┌─ RECORD EXTRACTS
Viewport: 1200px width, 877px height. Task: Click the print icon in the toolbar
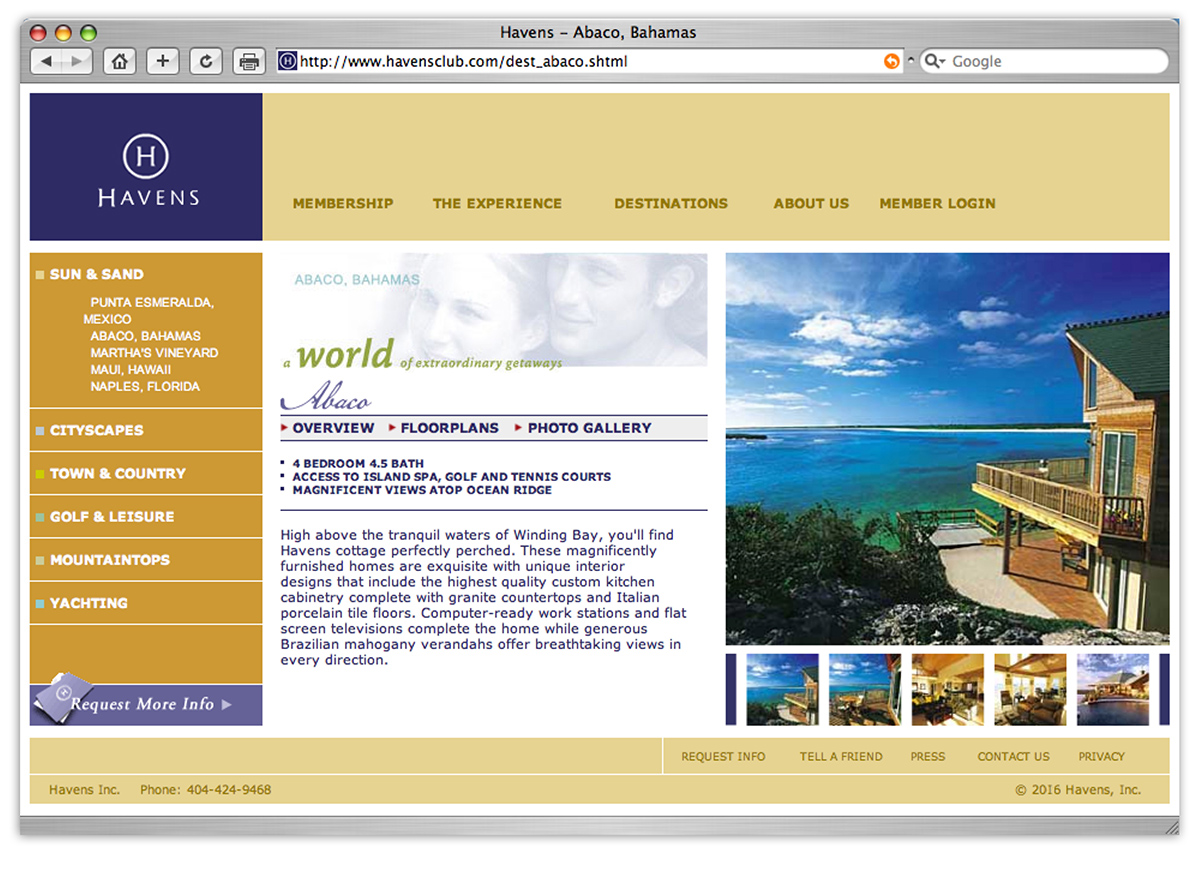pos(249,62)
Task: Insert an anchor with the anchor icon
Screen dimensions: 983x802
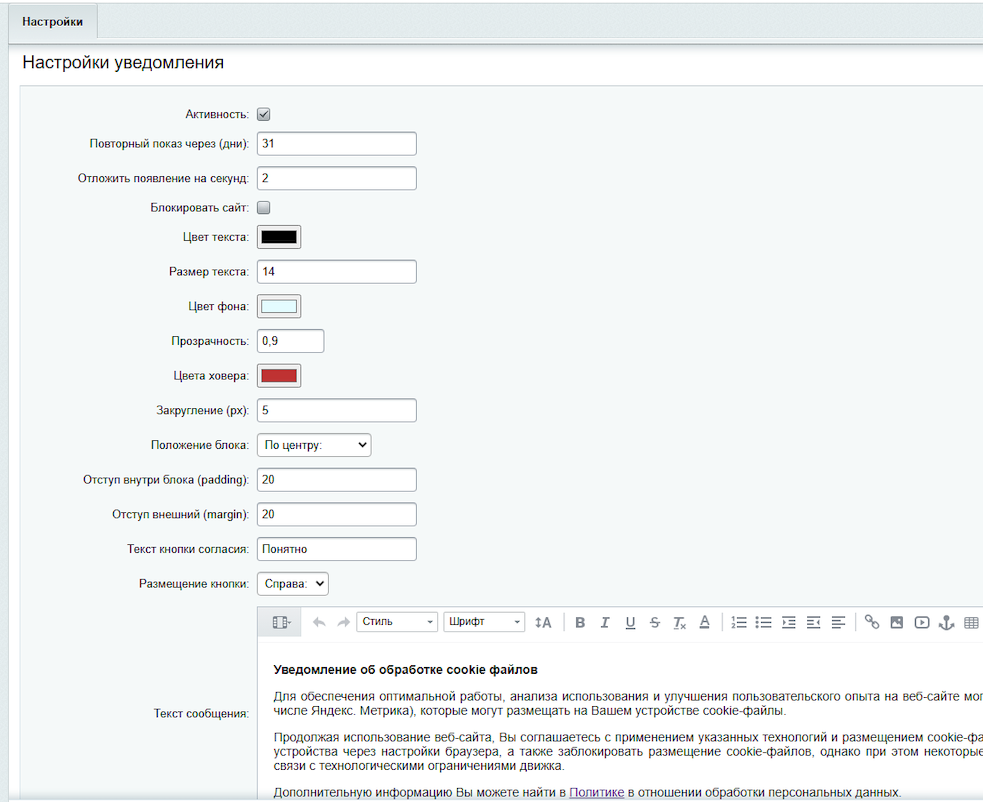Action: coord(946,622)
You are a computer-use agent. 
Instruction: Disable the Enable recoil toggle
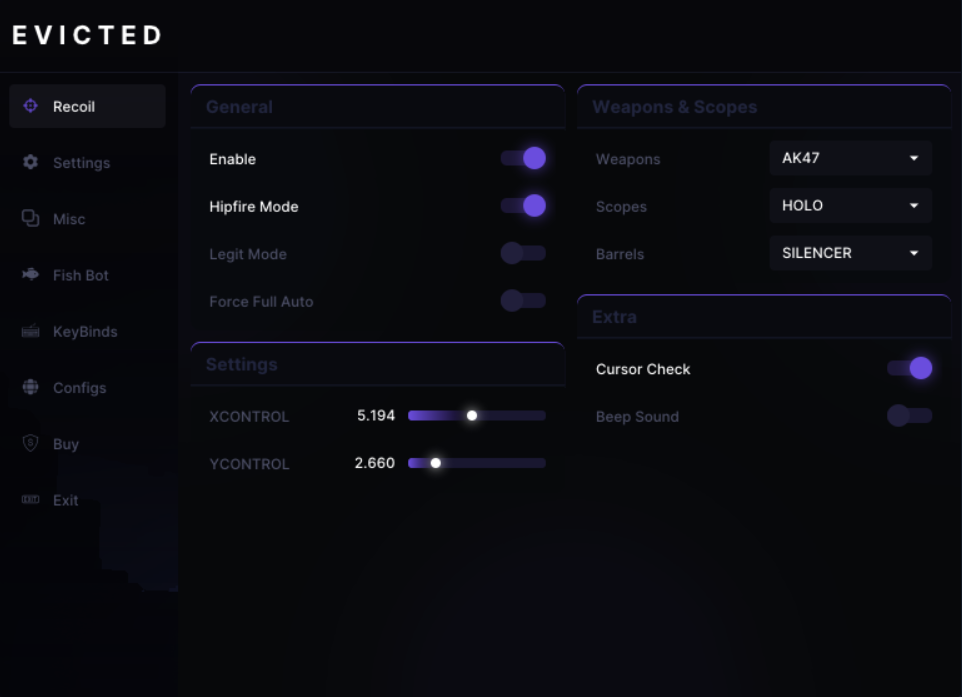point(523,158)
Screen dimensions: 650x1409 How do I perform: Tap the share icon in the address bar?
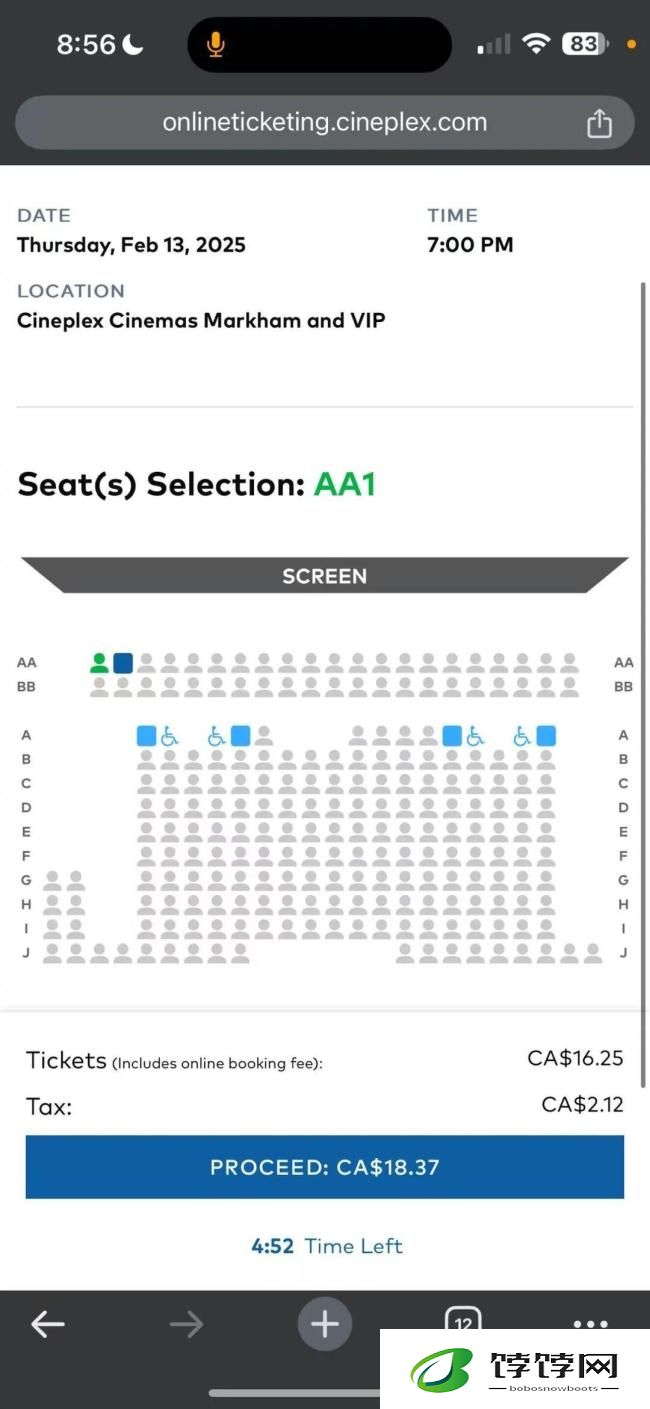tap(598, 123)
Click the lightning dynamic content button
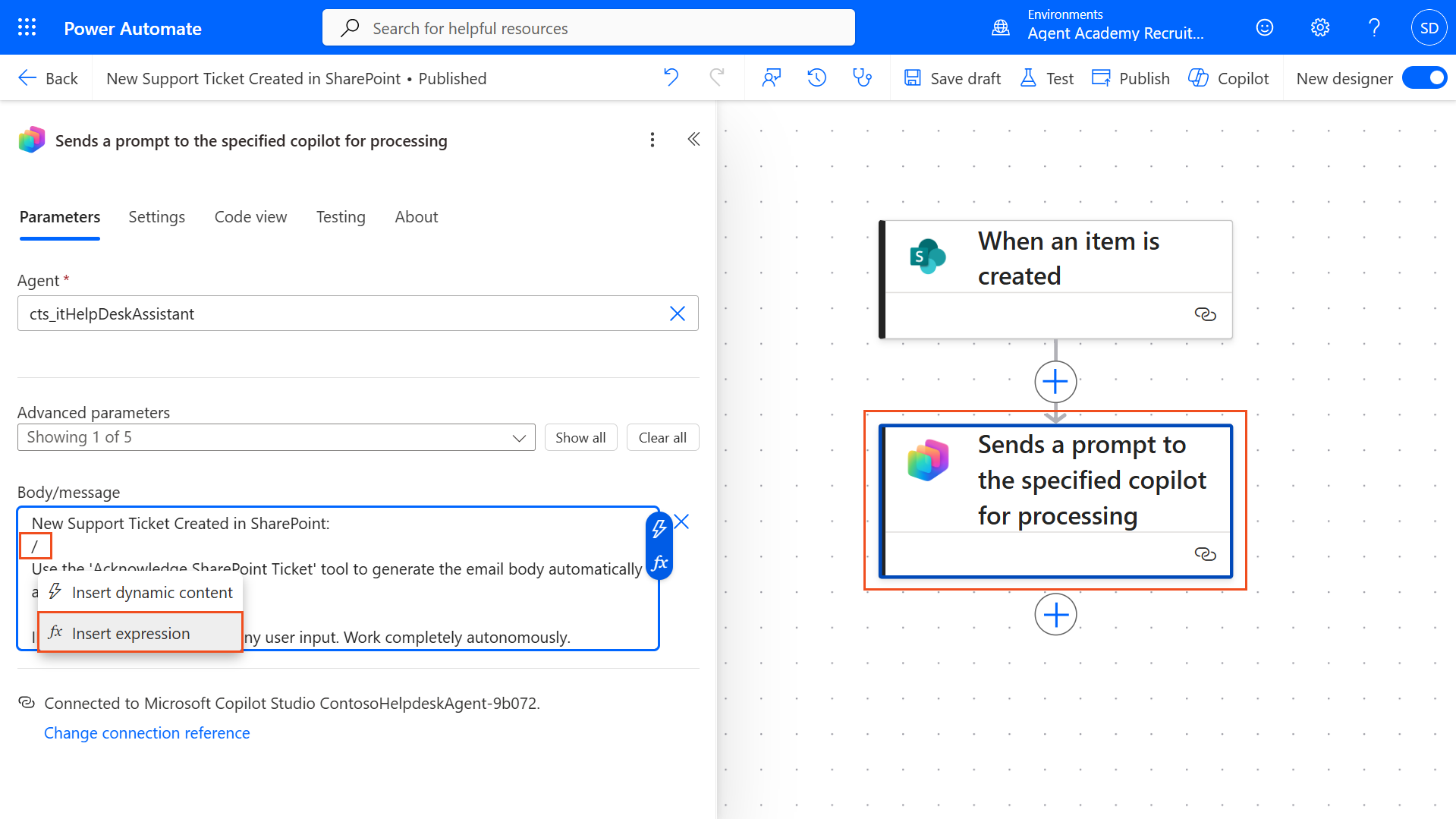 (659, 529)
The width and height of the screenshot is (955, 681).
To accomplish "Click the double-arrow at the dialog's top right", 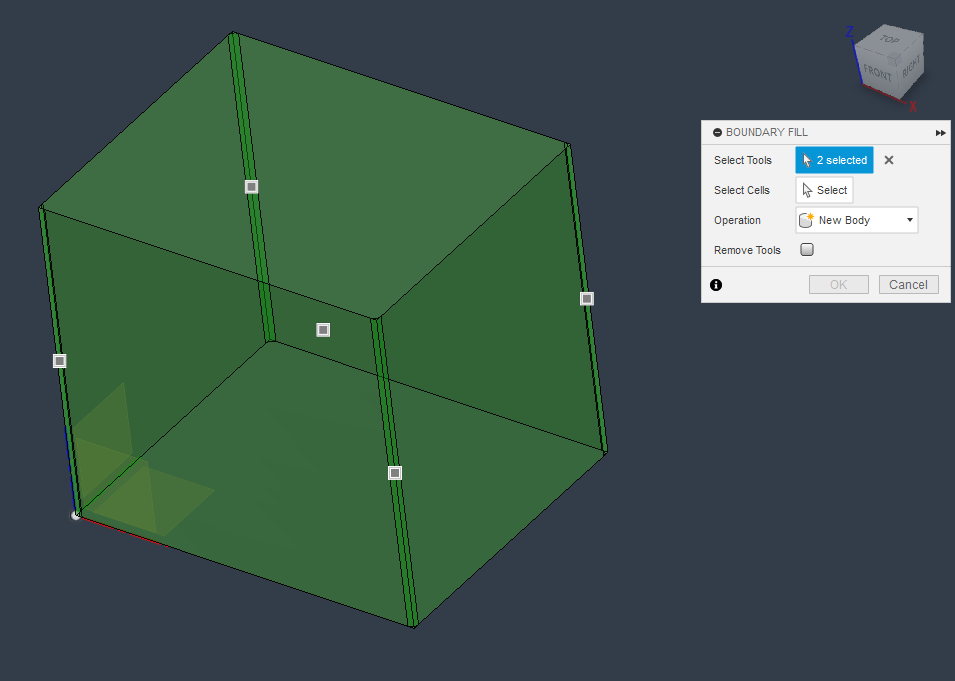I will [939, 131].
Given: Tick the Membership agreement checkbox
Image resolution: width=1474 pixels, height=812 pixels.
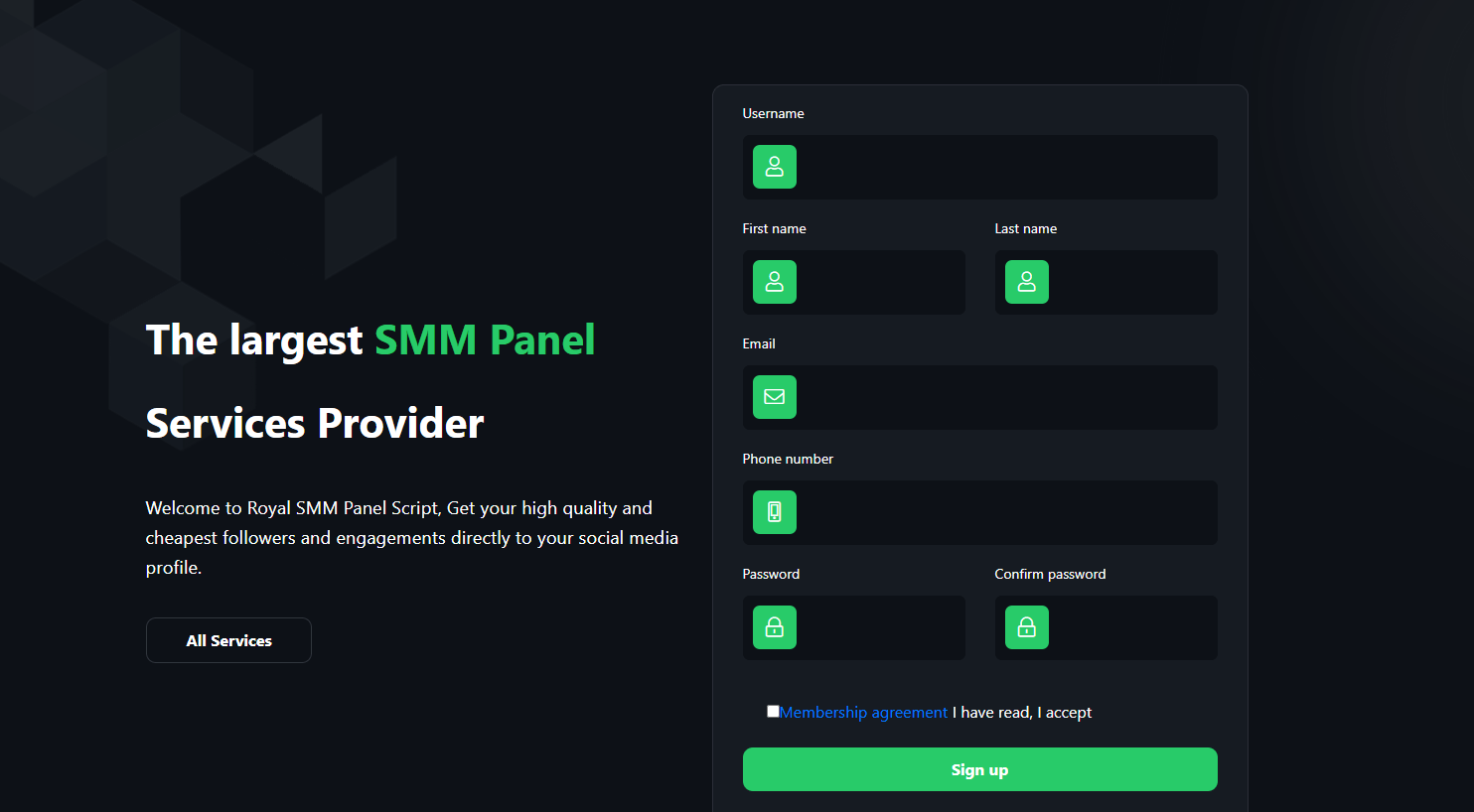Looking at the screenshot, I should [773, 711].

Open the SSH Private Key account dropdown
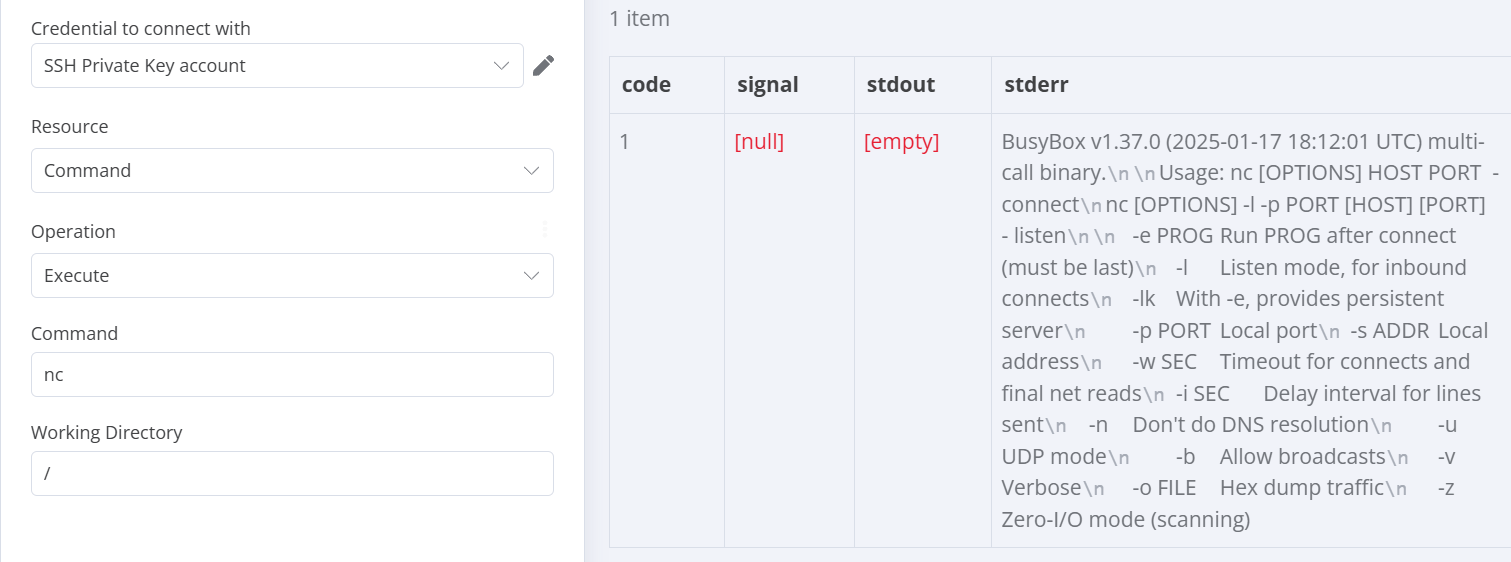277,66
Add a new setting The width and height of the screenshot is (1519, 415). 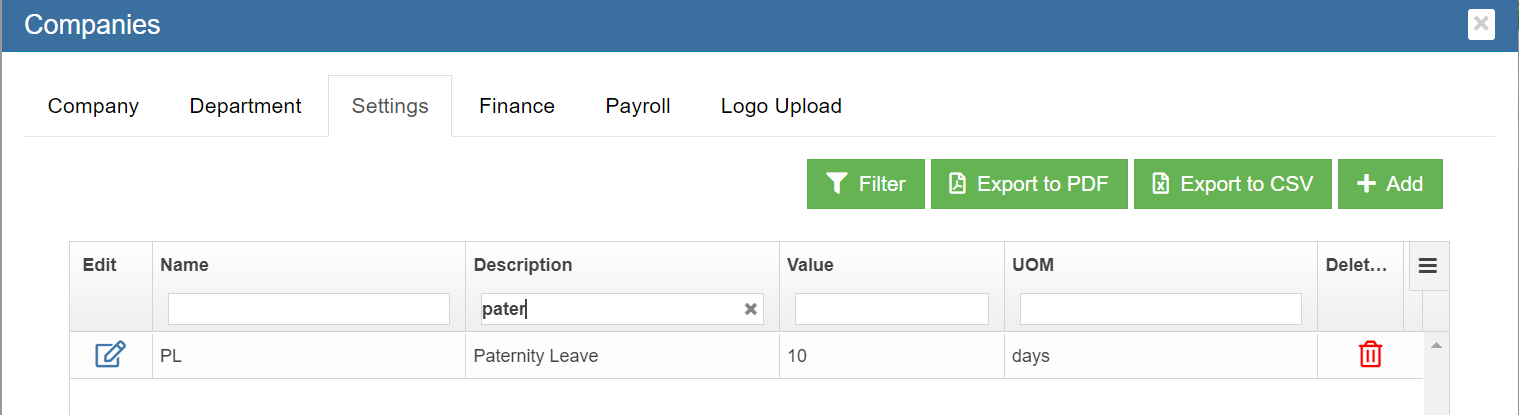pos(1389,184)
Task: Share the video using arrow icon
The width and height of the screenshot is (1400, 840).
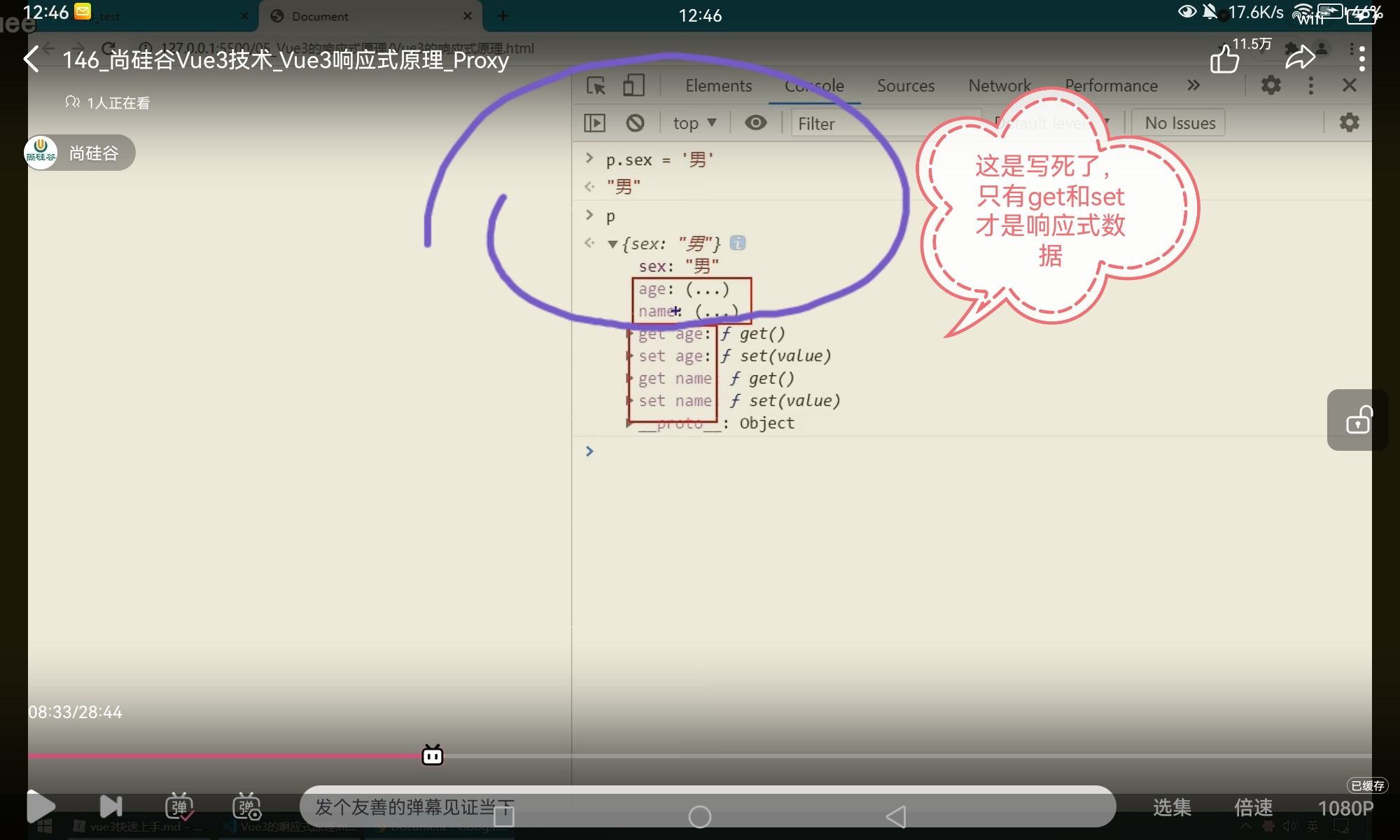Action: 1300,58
└─
YOUR GOAL — Write out the stretch of the material above from its start through the line containing "point(523,158)", every line included, shifting each coordinate in the answers by -118. Leave the pictures out.

RESPONSE TO THIS TASK —
Viewport: 1200px width, 877px height. Task: Click the print icon in the toolbar
pos(131,-56)
Task: Insert an anchor with the anchor icon
Screen dimensions: 983x802
Action: coord(828,504)
You are a computer-use agent. 
Instruction: Disable the Enable recoil toggle
point(405,40)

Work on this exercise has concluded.